Ben size “21 kere şükret, ondan sonra hayatın şöyle olsun, günde 210 kere şunu tekrarla, bu olsun” gibi bir şey veremem sevgili dostlar. Bu da yine, evrende ve her şeyle bütünleşmeyen, tamamen çıkarcı, tamamen karşılık bekleyen zihnin ihtiyaçları. Siz eğer, gerçekten o var olan her şeyin sonsuz bir şekilde, sizin hayrınıza, “Her şey ne olursa olsun benim için iyidir” inancına sahipseniz, zaten bir şeyleri kontrol etmek ya da o yaptığınız şeyin çıkarını bekleme ihtiyacı hissetmezsiniz. Yaptığınız her şeyi beklentisiz, çıkarsız olarak yaparsınız ki şükür duygusu, aynen bu şekilde yapılması gerekiyor.

Şükretmek İçin Bir Çıkara İhtiyacınız Yok

Şu anda başınızı sokabileceğiniz böyle bir eviniz olduğu için, hali hazırda sağlıklı olduğunuz için, aileniz için, sevdikleriniz için, işiniz için, doğup büyüdüğünüz ülke için, ülkenizin şu anda bulunduğu durum için, her sabah şükredin. Ben, bunu bir sistem ve disiplin olarak edindim. Gerçekten, şükürlerimi böyle sunuyorum. Bu bende ne yaratıyor?

Annelerin, “İşin rast gitsin” diye çok güzel bir lafı vardır, gerçekten öyle olur. Çünkü, burada zihnimizi olumlu olana kodluyoruz, çünkü bilinçaltımız öyle işliyor. Şükretmenin ruhsal boyutunda Masuro Emoto’dan örnek verdim, işin biraz da zihinsel boyutuna girelim…

21 Sayısı Önemli

Biliyorsunuz, Youtube kanalımda 21 günlük meditasyonlar paylaşıyorum. Bana, “Neden 21 gün?” diye hep sordunuz. 21 gün; 5000 senelik bütün kadim geleneklerin kullandığı, bütün dini ritüellerin kullandığı, bizim de 25-30 senedir meditasyon ve şifa uygulamalarımızda kullandığımız bir şey. Bu bir sistemdir, 21 gün bir alışkanlık sayısı.

21, bizim için 7 ile ilişkilidir. 7-14-21, bütün 7’lik sistemler şifa için önemlidir; çünkü, yaradılış dediğimiz bütün kadim bilgilerde, tek tanrılı dinlerde, sistemlerde olan 7 sayısının kutsallığı buradan gelmektedir. Dolayısıyla, 7 ve onun katları her zaman hem kutsaldır hem mistiktir hem dönüştürücüdür hem de iyileştiricidir. Dolayısıyla, 7×3=21 ruhsal boyutta da; gerçekleşmesine niyet ettiğiniz şeyin gerçekleşmesi için gerekli sayıdır.

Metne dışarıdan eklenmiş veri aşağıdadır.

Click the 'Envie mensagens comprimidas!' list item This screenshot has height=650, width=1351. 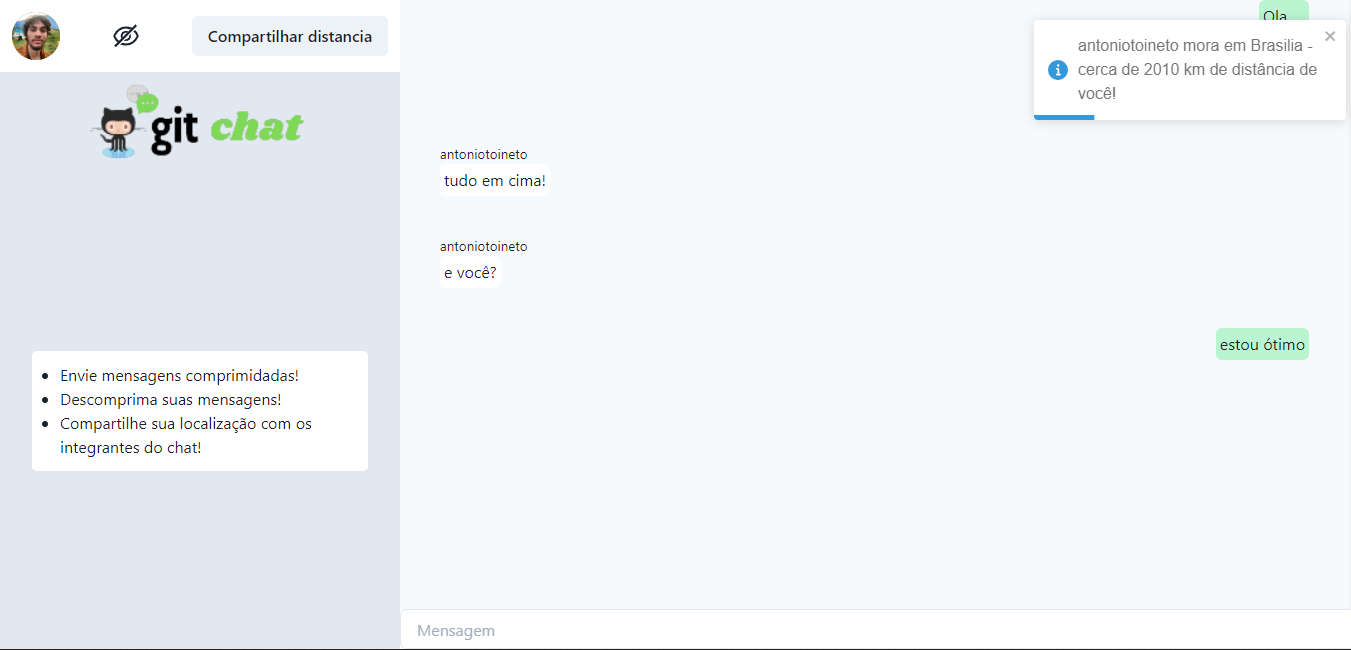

Zihinsel boyutta ise bizim beynimiz şöyle işler; beynimiz üç bölümden oluşur. İlkel beyin, orta beyin ve üst beyin. Üst beyin, çok daha gelişmiş ve yeni beyindir. Burada, öğrenme ve hafıza merkezlerimizin hepsi vardır, duygusal zekamızın bağlı olduğu pek çok bilgi merkezimiz de vardır. Aynı zamanda, sezgisel tarafımızın açık olduğu epifiz bezimiz de biraz daha orta arka noktada durmaktadır. Eskilerin deyimi ile “üçüncü göz”ümüz. Üçüncü göz; bizi bilinmeyenin ötesine, sınırların ötesine, daha mistik, daha gizemli yerlere taşıyan epifiz bezimizden bahsediyorum.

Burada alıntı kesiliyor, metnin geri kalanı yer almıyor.